On February 11, 2008 at the age of 39, he reportedly fell to his death out of a window in a 6th-floor apartment in a multistorey building.
It is not known to this date, whether it was suicide or accident.
It was not even granted for him to cross the magical ’40’ boundary.
Born on May 06, 1968, we COULD have celebrated a nice birthday for him next month – yes the 40th!!
One of the two founder of reLINE Software GmbH, Hannover/Germany in 1987. The company disappeared in 2004.
Source: English Amiga Board – http://eab.abime.net
Organizer of :
ReLINE Software Programmer Party 1989, ReLINE Software Programmer Party 1990, ReLINE Software Programmer Party 1991
- 1-How did your interest for computers start? Which year was that?

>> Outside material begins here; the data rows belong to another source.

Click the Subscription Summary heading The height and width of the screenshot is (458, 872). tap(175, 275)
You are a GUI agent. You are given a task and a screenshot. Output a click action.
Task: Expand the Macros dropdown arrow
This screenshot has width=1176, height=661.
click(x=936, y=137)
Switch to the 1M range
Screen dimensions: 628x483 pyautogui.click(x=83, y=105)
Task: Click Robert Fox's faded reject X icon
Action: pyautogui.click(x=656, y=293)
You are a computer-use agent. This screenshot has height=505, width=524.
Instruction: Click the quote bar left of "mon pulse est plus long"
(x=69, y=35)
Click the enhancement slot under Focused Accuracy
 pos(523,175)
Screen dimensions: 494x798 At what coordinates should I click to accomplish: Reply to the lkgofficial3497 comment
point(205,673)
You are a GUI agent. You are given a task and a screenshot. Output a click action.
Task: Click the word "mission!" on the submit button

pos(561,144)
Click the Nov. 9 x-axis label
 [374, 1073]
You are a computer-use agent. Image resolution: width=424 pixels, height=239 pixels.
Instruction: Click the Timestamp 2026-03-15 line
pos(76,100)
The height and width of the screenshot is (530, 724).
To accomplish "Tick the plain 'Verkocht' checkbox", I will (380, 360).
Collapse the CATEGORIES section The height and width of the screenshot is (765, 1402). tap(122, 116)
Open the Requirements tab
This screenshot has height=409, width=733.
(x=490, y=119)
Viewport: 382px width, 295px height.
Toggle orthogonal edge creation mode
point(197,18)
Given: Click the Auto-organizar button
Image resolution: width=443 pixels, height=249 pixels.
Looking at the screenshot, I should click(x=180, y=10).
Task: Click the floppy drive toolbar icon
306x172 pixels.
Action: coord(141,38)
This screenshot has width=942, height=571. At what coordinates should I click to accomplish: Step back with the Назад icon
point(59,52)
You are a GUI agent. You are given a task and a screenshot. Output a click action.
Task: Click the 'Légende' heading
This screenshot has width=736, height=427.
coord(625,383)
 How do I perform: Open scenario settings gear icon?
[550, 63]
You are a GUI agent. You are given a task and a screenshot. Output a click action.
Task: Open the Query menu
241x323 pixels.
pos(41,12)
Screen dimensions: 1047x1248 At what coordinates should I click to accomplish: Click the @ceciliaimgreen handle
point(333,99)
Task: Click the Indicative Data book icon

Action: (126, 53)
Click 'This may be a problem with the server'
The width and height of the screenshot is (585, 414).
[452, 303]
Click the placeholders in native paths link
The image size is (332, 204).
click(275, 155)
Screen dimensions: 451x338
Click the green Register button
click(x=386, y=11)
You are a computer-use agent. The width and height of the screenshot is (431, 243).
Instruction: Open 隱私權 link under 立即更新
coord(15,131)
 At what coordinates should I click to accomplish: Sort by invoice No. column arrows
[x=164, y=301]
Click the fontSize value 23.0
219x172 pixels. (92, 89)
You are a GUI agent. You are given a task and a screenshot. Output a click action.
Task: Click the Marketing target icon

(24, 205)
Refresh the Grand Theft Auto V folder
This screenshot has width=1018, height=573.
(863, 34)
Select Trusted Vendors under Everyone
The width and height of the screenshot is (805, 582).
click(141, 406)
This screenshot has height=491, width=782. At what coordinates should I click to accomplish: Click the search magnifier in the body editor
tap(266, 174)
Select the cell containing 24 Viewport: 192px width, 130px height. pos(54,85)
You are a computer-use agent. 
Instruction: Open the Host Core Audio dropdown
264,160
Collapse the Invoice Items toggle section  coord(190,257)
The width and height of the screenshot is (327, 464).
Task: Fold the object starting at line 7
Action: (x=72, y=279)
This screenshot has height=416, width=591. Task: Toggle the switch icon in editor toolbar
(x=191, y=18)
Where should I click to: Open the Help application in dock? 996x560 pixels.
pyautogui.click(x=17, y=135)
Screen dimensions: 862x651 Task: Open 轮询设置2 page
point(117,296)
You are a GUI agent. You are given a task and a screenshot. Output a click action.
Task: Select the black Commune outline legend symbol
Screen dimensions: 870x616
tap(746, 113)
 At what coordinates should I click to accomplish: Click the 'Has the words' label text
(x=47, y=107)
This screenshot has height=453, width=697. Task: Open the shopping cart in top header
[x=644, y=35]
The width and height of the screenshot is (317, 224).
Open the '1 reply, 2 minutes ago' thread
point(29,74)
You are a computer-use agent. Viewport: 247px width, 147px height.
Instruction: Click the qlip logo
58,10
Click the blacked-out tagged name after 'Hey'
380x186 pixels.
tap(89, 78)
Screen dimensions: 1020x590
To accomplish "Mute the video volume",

In 1979 I started to program basic programs on the PET2001 in department
stores since I wasn’t able to afford an own computer.
- 2-What machines did you previously have? What did you do with them?
PET 2001, VC20, C-64, C-16, plus/4, Amstrad CPC 464, Atari ST, Amiga, several
I wrote games on all of them and did the musics too.
- 3-For what specific reason did you end up making music rather than gfx,coding?
There is a simple reason why I never did graphics: I am really bad at this. 🙂
I never stopped to do coding, and I still do (although not for games anymore, but
for an airline).
- 4-Which composing programs have you been using? Which one in particular?
In the past I used “Soundcontrol”, a composing tool I wrote by myself. For some
years Karsten Obarski (the one who invented the Soundtracker) worked for reLINE,
so he also did some soundtracks with it.
I never used any Tracker though.
- 5-With which module did you feel you had reached your goal?
There is none since I never had a goal like making lots of money or get a lot
of fans. My private goals have nothing to do with computers, and I think it’s
good that way – not becoming a freak. 🙂
In my opinion the best SID I did was together with Karsten Obarski, at that’s
the “fire extinguishing” action sequence in Oil Imperium. Karsten composed it
on the Amiga (with his Soundtracker of course), and I think I did a good job
converting it for C64 and Tandy(PC).
- 6-Is there a tune you would like not to remember? For what reason?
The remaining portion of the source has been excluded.